Perppu No 2 Tahun 2017 Ancaman Demokrasi?
Oleh: Rumadi Ahmad
PRESIDEN RI, Joko Widodo, mengambil langkah berani dengan
menerbitkan Peraturan Pemerintah sebagai Pengganti Undang-Undang (Perppu) No 2
Tahun 2017 sebagai pengganti UU No 17 Tahun 2013 tentang Organisasi
Kemasyarakatan (UU Ormas). Sebelumnya saya tidak menduga pemerintah akan
menempuh jalan perppu. Hal yang saya tunggu justru langkah konkret yang akan
dilakukan setelah pemerintah melalui Menko Polhukam, Wiranto, mengumumkan akan
mengambil langkah untuk membubarkan Hizbut Tahrir Indonesia (HTI) pada 8 Mei. Namun,
hingga dua bulan tidak tampak langkah apa pun yang dilakukan sebelum akhirnya
Presiden menandatangani perppu pada 10 Juli.
Pemerintah rupanya tidak yakin UU Ormas bisa digunakan untuk
menjerat organisasi seperti HTI yang mengusung ideologi khilafah. Secara garis
besar, perppu itu berisi empat hal besar. Pertama, perluasan pendefinisian
tentang ormas yang dianggap bertentangan dengan Pancasila. Jika dalam UU Ormas
yang dimaksud ormas yang membawa ajaran atau paham yang bertentangan dengan
Pancasila hanya mencakup ateisme, komunisme/marxisme-leninisme, perppu ini
ditambah dengan paham lain yang bertujuan mengganti/mengubah Pancasila dan UUD
1945. Perluasan definisi ini didasarkan pada kenyataan, tantangan kehidupan
bernegara yang hendak mengganti dasar negara bukan hanya dari kelompok yang
sudah disebut dalam UU Ormas, melainkan juga dari kelompok ideologi lain,
termasuk ideologi yang berbalut agama.
Kedua, perincian atas sejumlah larangan yang tidak boleh dilakukan
ormas. Larangan-larangan ini sebenarnya sudah ada dalam UU Ormas, tapi dalam
perppu larangan itu diperinci item-itemnya, terkait dengan nama, lambang dan
bendera; pendanaan; tindakan permusuhan berdasar suku agama, rasa atau
golongan, penistaan agama, tindakan kekerasan dan mengganggu ketertiban umum,
melakukan tindakan yang menjadi tugas aparat penegak hukum, sampai tindakan
separatisme dan menganut, mengembangkan, serta menyebarkan ajaran atau paham
yang bertentangan dengan Pancasila.

----------

TUGAS LATIHAN A:
Menurut teks tentang Perppu No 2 Tahun 2017, pada tanggal berapa Presiden menandatangani perppu tersebut?
TUGAS LATIHAN B:
Cetak bagian teks tentang Perppu No 2 Tahun 2017 mulai dari "Perppu No 2" sampai dengan "pada 10 Juli.".
TUGAS LATIHAN C:
Teruskan teks tentang Perppu No 2 Tahun 2017 mulai setelah kalimat terakhirnya.

KUTIPAN SUMBER:
----------

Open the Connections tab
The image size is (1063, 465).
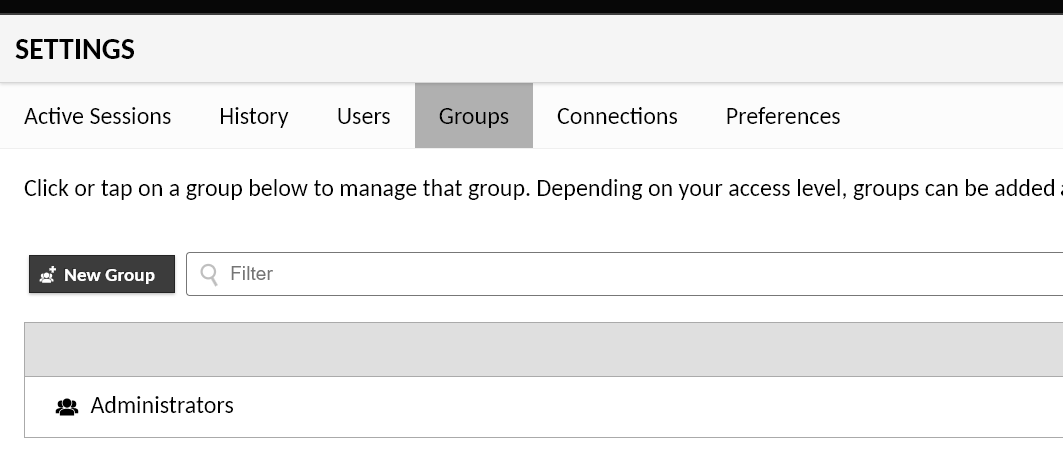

----------

JAWABAN LATIHAN A:
10 Juli.

JAWABAN LATIHAN B:
Perppu No 2 Tahun 2017 Ancaman Demokrasi?
Oleh: Rumadi Ahmad
PRESIDEN RI, Joko Widodo, mengambil langkah berani dengan
menerbitkan Peraturan Pemerintah sebagai Pengganti Undang-Undang (Perppu) No 2
Tahun 2017 sebagai pengganti UU No 17 Tahun 2013 tentang Organisasi
Kemasyarakatan (UU Ormas). Sebelumnya saya tidak menduga pemerintah akan
menempuh jalan perppu. Hal yang saya tunggu justru langkah konkret yang akan
dilakukan setelah pemerintah melalui Menko Polhukam, Wiranto, mengumumkan akan
mengambil langkah untuk membubarkan Hizbut Tahrir Indonesia (HTI) pada 8 Mei. Namun,
hingga dua bulan tidak tampak langkah apa pun yang dilakukan sebelum akhirnya
Presiden menandatangani perppu pada 10 Juli.

JAWABAN LATIHAN C:
Ketiga, menyederhanakan mekanisme dan prosedur pembubaran ormas.
Jika dalam UU Ormas mekanisme dan prosedurnya dianggap panjang dan
berbelit-belit, perppu ini menyederhanakan menjadi tiga langkah: (1) peringatan
tertulis cukup satu kali dan ditunggu sampai tujuh hari; (2) penghentian
kegiatan; dan (3) pencabutan surat keterangan terdaftar atau pencabutan status
badan hukum sekaligus dinyatakan pembubaran. Mekanisme peradilan yang
sebelumnya ada dalam UU Ormas dihilangkan. Inilah salah satu poin yang menyulut
kontroversi.
Keempat, penambahan ancaman pidana. UU Ormas dapat dikatakan miskin ancaman pidana. Perppu ini justru memberikan ancaman pidana yang cukup berat, bukan hanya untuk pengurus ormas, melainkan juga anggotanya. Ancaman hukumannya 6 bulan sampai 1 tahun; 5 sampai 20 tahun untuk tindak pidana tertentu. Bukan hanya itu, perppu ini juga membuka peluang adanya pidana tambahan di samping pidana penjara.
Tanggapan pro-kontra
Seperti biasa, perppu ini menyulut perdebatan publik yang secara
garis besar bisa dibagi dalam tiga kelompok. Pertama, kelompok yang sepenuhnya
menerima dan mendukung perppu. Perppu dianggap sebagai jawaban cerdas atas
situasi mutakhir ancaman terhadap ideologi Negara. Nahdlatul Ulama (NU) dan 13
organisasi Islam yang tergabung dalam Lembaga Persahabatan Ormas Islam (LPOI)
dapat disebut mewakili arus ini.
Kedua, kelompok yang menolak total seluruh isi perppu. Mereka
berargumentasi tidak ada situasi genting yang memaksa sebagai persyaratan
normatif-konstitusional sebagaimana diatur dalam Pasal 22 UUD 1945. Mereka
tidak melihat adanya gerakan-gerakan, termasuk yang berbaju agama, yang bisa
dikategorikan sebagai ancaman terhadap ideologi. Kalaupun ada, gerakan itu
bagian dari kebebasan berpikir dan berekspresi yang dijamin konstitusi.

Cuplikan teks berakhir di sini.